§ TASK ITEM: When you reach the line with "Click the run icon beside DeskApplication" in the data below, begin printing lines exactly, and stop once the line with "Task: Select the FGolf Ranking tab" has been printed.

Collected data

"""

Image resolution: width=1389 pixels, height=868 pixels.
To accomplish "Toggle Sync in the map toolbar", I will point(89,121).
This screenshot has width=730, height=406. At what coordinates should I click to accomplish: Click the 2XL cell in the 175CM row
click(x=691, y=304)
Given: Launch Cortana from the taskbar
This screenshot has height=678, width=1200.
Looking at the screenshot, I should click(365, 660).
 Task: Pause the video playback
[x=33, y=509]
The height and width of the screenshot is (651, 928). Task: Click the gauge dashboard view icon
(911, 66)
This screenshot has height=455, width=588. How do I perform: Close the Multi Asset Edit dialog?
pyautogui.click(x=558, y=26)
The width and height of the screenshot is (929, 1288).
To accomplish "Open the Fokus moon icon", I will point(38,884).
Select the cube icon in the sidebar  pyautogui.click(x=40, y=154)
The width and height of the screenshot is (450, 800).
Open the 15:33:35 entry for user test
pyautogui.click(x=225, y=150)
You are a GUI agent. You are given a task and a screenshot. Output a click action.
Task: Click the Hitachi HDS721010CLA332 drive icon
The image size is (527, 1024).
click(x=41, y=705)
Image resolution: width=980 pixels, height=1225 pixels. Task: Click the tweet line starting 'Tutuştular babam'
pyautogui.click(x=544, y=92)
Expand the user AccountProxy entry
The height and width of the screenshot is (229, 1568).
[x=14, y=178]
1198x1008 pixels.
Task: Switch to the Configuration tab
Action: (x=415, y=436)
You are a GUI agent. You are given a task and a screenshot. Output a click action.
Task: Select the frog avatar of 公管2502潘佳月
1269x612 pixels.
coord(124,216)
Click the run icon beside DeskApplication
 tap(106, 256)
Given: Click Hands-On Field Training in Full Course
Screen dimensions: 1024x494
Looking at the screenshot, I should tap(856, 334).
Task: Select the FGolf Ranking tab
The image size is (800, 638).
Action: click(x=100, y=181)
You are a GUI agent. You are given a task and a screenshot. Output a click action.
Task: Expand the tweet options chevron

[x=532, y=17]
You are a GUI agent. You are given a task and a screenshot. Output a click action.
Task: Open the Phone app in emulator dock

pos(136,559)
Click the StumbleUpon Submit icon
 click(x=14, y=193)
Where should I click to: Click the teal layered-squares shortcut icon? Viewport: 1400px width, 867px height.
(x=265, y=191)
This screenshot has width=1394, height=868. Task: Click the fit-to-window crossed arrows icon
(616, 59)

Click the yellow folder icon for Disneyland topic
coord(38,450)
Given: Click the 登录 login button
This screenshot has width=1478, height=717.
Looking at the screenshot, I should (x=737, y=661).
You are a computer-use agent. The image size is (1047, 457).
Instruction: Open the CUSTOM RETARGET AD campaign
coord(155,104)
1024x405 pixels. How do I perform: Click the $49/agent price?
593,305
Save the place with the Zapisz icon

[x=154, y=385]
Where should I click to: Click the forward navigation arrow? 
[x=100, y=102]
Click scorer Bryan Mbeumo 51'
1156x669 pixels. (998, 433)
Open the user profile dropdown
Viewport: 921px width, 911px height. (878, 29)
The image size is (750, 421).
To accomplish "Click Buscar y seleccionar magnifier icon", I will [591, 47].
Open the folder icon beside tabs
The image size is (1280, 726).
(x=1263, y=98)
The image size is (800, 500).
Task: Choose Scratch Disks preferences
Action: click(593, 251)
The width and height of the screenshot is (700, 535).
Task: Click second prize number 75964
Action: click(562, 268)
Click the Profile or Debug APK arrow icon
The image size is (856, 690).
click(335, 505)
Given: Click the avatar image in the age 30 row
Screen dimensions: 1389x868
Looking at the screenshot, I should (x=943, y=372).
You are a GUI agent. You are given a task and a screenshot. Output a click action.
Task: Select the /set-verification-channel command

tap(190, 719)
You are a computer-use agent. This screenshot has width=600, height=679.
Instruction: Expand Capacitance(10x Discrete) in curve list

"""

§ COMPLETED TASK:
Click the run icon beside DeskApplication
 tap(106, 256)
Given: Click Hands-On Field Training in Full Course
Screen dimensions: 1024x494
Looking at the screenshot, I should tap(856, 334).
Task: Select the FGolf Ranking tab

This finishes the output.